Goal: Add a higher-level leaderboard score-axis switch so users can choose return-based or normalized-score-based ranking without spelling raw metric aliases.
Architecture: Extend src/rl_training/zoo_cli.py with a leaderboard-only --score-view return|normalized option that resolves through the existing compare-to/metric alias layer. When no explicit --leaderboard-metric or raw --sort-by is provided, score_view should choose the return or normalized axis while compare_to still selects best vs latest. Carry the resolved score_view into leaderboard payload metadata and reject score_view=normalized when the manifest has no score normalization configured.
Tech Stack: Python 3.10+, argparse, existing zoo CLI/report serializers, pytest.

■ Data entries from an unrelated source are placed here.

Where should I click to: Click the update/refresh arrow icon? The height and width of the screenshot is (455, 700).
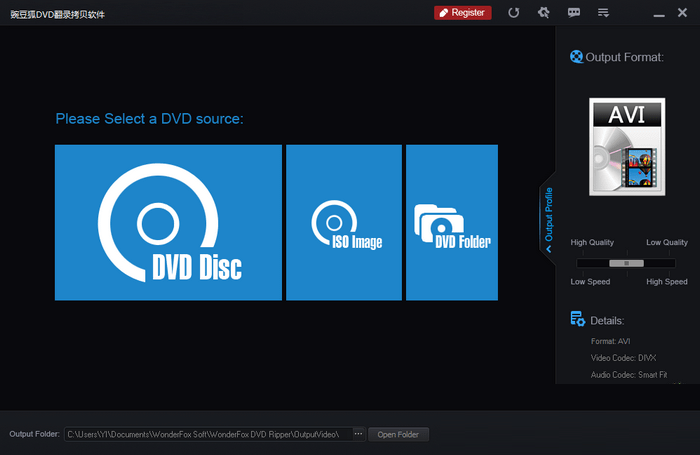tap(514, 13)
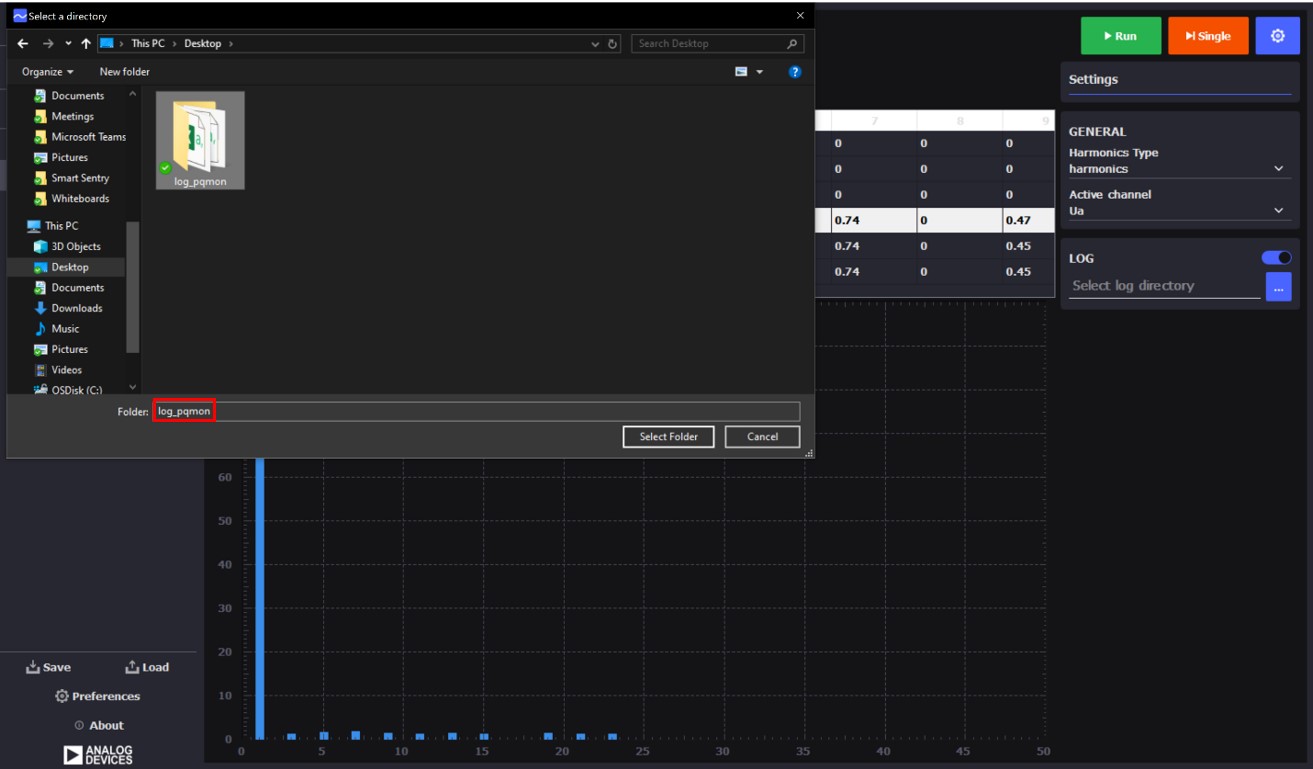Click the Run button

pyautogui.click(x=1120, y=35)
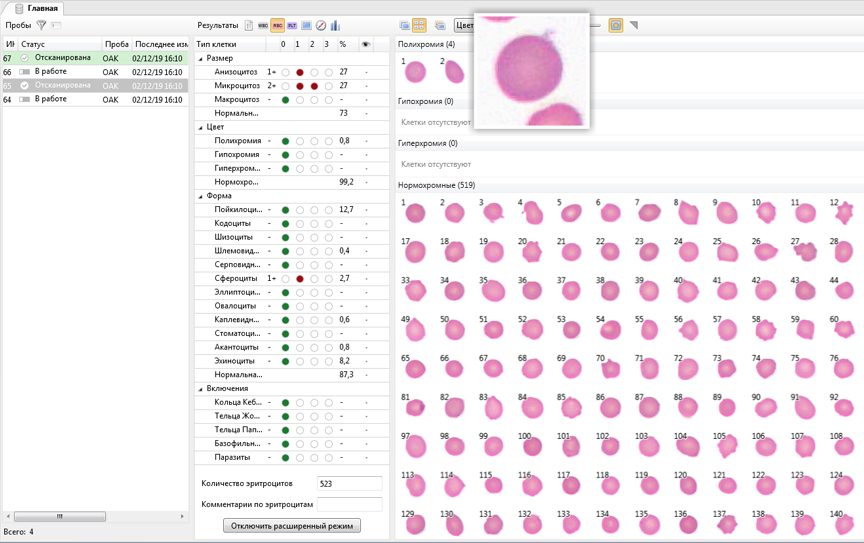Set Макроцитоз grade to 1

click(299, 100)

Task 1: Add failing regression tests¶
Files: - Modify: tests/test_cli.py
Step 1: Write the failing tests - Add a leaderboard JSON test verifying --compare-to latest --score-view return on a normalized benchmark resolves to latest-return and sorts by return instead of normalized score. - Add a leaderboard test verifying --score-view normalized on an unnormalized manifest raises a clear error.
Step 2: Run test to verify it fails
Run: pytest -q tests/test_cli.py
Expected: FAIL because --score-view is not supported yet.
Task 2: Implement score-view resolution¶
Files: - Modify: src/rl_training/zoo_cli.py - Modify: src/rl_training/cli.py
Step 1: Write minimal implementation - Add --score-view parser support. - Resolve score_view through the existing leaderboard metric alias layer only when no explicit --leaderboard-metric or raw --sort-by is provided. - Surface score_view in leaderboard payload metadata and text/CSV outputs. - Reject score_view=normalized when the manifest lacks score normalization.
Step 2: Run focused tests
Run: pytest -q tests/test_cli.py
Expected: PASS.
Task 3: Document score-view usage¶
Files: - Modify: README.md - Modify: zoo/README.md - Modify: src/rl_training/assets/zoo/README.md
Step 1: Add docs - Show --score-view return. - Explain that --score-view controls the return vs normalized axis while --compare-to controls best vs latest.
Task 4: Verification¶
Run: - Focused: pytest -q tests/test_zoo_presets.py tests/test_cli.py - Broader: pytest -q
Notes: - This plan intentionally omits commits because the session instructions forbid committing unless explicitly requested.